Collected data:
┄┄┄┄┄┄┄┄┄┄

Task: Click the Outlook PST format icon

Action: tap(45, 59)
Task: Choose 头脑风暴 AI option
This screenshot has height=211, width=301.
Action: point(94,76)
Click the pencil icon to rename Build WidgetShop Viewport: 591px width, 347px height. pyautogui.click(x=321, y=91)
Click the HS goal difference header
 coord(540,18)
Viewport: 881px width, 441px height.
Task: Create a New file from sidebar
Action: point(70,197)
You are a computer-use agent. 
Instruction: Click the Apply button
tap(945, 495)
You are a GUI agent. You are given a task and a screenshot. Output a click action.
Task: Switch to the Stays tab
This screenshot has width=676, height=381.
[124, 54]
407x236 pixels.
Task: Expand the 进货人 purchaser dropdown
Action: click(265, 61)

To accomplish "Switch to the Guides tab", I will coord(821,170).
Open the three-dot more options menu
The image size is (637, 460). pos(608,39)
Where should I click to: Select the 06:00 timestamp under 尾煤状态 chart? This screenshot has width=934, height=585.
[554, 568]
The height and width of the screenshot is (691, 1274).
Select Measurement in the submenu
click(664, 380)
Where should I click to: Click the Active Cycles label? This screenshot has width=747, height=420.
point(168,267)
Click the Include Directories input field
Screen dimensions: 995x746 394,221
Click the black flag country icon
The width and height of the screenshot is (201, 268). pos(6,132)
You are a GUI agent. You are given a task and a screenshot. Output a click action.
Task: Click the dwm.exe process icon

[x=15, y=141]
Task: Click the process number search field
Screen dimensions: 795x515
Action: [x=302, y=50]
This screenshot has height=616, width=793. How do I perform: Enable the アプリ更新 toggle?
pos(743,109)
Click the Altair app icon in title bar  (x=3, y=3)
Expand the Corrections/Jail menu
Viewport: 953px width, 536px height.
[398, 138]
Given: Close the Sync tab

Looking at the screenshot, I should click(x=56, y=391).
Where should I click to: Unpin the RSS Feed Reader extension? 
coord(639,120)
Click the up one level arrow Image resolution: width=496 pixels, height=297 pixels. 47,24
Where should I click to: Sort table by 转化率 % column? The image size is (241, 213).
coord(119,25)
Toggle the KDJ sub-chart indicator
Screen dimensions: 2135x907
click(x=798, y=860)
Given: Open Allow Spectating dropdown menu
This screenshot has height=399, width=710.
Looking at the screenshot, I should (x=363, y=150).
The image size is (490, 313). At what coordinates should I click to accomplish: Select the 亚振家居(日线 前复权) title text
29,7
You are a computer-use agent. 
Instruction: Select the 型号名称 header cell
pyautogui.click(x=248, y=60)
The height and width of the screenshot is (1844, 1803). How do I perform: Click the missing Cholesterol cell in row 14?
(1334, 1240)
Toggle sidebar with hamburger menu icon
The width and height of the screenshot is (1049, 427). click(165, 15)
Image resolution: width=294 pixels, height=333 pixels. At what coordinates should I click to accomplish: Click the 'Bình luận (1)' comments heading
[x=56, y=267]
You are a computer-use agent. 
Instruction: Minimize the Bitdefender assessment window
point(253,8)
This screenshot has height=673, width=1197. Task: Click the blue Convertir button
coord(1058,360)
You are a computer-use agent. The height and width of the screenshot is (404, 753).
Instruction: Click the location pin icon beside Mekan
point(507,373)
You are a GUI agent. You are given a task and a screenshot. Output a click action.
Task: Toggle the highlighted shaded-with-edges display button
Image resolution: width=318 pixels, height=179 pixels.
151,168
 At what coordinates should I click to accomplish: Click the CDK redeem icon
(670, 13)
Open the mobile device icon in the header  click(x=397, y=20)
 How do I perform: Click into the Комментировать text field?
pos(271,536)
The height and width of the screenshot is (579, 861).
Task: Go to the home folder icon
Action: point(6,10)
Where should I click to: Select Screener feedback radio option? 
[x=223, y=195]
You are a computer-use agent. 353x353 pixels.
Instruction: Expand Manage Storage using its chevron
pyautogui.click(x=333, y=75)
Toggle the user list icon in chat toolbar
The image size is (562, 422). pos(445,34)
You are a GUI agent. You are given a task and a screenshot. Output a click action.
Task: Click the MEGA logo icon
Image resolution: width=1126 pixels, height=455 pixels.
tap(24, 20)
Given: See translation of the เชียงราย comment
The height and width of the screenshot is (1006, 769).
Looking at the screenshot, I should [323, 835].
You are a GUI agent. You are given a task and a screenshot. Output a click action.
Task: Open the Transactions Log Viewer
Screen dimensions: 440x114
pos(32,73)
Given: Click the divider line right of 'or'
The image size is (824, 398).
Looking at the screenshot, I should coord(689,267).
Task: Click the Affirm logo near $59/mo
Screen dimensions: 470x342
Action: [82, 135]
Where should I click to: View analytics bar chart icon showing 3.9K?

┄┄┄┄┄┄┄┄┄┄

Problem requirements: Taking the records from the top, repeat each line exactly until you have repeated the line that contains "Click the pencil".

Response:
Task: Click the Outlook PST format icon

Action: tap(45, 59)
Task: Choose 头脑风暴 AI option
This screenshot has height=211, width=301.
Action: point(94,76)
Click the pencil icon to rename Build WidgetShop Viewport: 591px width, 347px height. pyautogui.click(x=321, y=91)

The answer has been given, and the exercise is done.